**HOW TO COMPLETE THIS TASK:**
Every line below between the line holding "The image size is (2491, 1168)." and the line holding "Open Was Late dropdown in 01/09/2026 row", inclusive, should be repeated exactly, and all other lines omitted.

**MATERIAL FOR THE TASK:**
============

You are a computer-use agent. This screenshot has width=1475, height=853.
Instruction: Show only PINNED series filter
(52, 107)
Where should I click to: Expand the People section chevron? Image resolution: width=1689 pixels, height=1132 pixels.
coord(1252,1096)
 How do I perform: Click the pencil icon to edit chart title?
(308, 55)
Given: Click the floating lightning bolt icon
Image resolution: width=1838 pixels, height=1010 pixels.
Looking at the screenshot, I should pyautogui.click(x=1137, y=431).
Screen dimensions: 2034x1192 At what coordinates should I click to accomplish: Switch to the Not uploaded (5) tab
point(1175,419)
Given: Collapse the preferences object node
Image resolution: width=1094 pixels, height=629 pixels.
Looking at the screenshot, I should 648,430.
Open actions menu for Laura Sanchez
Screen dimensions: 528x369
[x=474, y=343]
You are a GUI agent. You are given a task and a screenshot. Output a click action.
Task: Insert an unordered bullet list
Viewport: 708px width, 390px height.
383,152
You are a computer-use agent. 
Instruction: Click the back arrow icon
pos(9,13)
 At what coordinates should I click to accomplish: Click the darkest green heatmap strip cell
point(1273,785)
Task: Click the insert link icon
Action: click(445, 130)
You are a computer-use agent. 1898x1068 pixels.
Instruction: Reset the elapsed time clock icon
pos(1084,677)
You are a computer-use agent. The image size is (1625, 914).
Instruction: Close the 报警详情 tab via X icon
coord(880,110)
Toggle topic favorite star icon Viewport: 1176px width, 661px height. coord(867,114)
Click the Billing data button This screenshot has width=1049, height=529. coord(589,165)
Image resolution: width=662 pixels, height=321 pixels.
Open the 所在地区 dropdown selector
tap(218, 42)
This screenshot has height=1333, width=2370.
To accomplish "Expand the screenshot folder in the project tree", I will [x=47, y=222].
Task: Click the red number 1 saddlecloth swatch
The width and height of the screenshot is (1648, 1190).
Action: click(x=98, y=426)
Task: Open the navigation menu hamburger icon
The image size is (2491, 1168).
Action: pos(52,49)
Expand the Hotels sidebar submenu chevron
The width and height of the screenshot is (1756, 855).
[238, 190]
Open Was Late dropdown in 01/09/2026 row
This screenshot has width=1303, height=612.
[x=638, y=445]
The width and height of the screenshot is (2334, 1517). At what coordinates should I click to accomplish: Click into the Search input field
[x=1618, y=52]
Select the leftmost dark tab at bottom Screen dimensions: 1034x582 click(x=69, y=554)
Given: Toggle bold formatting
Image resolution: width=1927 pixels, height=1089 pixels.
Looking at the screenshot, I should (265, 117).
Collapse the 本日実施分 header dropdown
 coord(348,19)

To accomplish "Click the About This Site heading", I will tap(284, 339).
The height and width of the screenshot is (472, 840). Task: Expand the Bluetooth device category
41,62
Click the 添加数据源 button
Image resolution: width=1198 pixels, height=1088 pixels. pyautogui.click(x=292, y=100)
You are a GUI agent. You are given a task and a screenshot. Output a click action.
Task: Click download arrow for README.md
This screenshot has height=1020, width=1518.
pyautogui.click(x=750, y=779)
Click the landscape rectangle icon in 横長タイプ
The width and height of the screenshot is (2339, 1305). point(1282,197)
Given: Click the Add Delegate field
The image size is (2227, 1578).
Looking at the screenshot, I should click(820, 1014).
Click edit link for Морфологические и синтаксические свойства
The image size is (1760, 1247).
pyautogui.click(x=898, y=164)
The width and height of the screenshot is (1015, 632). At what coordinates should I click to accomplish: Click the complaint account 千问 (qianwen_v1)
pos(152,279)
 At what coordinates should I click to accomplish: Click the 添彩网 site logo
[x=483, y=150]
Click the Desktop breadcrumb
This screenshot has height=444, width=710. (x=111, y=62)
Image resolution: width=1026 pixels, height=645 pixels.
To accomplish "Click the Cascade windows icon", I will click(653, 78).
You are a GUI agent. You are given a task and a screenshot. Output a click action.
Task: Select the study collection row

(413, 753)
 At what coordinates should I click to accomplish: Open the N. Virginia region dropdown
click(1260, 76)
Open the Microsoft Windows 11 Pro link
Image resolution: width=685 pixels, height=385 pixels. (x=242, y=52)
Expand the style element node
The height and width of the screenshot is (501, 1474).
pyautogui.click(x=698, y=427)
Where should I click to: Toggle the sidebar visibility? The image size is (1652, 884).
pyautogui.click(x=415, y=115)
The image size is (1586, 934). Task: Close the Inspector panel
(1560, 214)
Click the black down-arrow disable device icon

============

**EXERCISE RESULT:**
The image size is (2491, 1168).
Action: pos(52,49)
Expand the Hotels sidebar submenu chevron
The width and height of the screenshot is (1756, 855).
[238, 190]
Open Was Late dropdown in 01/09/2026 row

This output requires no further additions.